Extrait:
________________

La muscade, une noix, une épice, un toxique, une drogue et un produit cosmétique.

publié le 10/05/2021 | par Jean-François Fontaine

La noix de muscade est le fruit du muscadier (Myristica fragrans) un arbre tropical de la famille des myristicacées originaire des Moluques en Indonésie et cultivé aux Indes, Sri Lanka, Guatémala, Népal et à Grenade. Il atteint une douzaine de mètres et peut vivre jusqu’à plus de 100 ans. Les individus femelles portent les fruits constitués d’un péricarpe charnu consommé confit et d’une graine entourée d’un faux fruit ou arille utilisé comme épice sous le nom de macis. La graine est aussi une épice commercialisée en coque ou en albumen dépourvu de sa coque. La production mondiale dépassait 73 000 MT en 2008.

________________

Échantillon de données:
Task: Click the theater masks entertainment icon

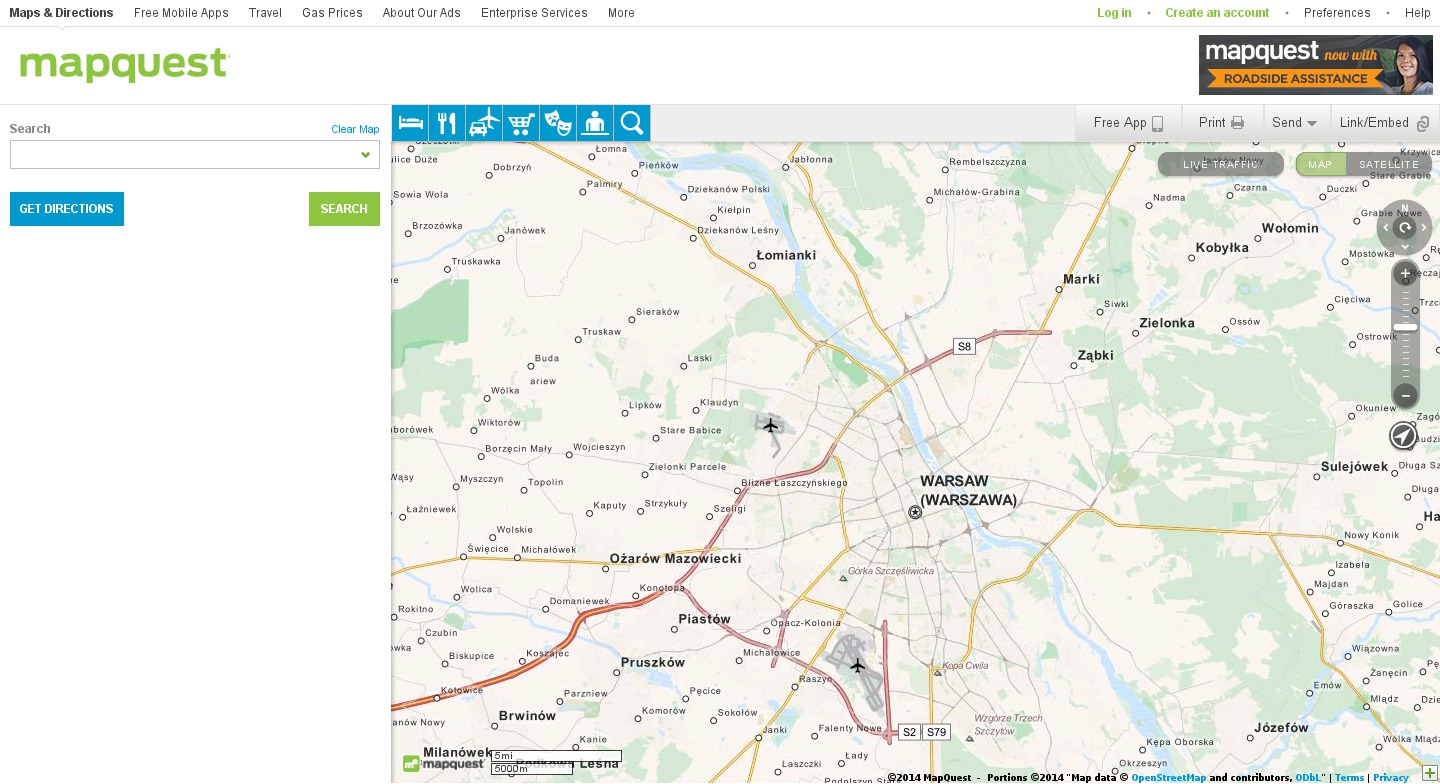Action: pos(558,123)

________________

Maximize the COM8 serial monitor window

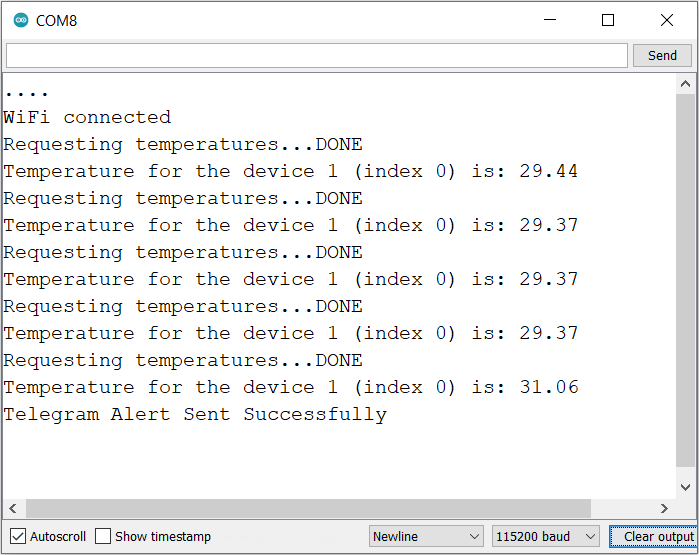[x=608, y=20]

________________

Consigne: Recopiez le passage du texte sur la muscade qui s'ouvre sur les mots contenant "publié le 10/05/2021" et se clôt sur "MT en 2008.", en substituant "arbre à muscade" à "muscadier".

Réponse:
publié le 10/05/2021 | par Jean-François Fontaine

La noix de muscade est le fruit du arbre à muscade (Myristica fragrans) un arbre tropical de la famille des myristicacées originaire des Moluques en Indonésie et cultivé aux Indes, Sri Lanka, Guatémala, Népal et à Grenade. Il atteint une douzaine de mètres et peut vivre jusqu’à plus de 100 ans. Les individus femelles portent les fruits constitués d’un péricarpe charnu consommé confit et d’une graine entourée d’un faux fruit ou arille utilisé comme épice sous le nom de macis. La graine est aussi une épice commercialisée en coque ou en albumen dépourvu de sa coque. La production mondiale dépassait 73 000 MT en 2008.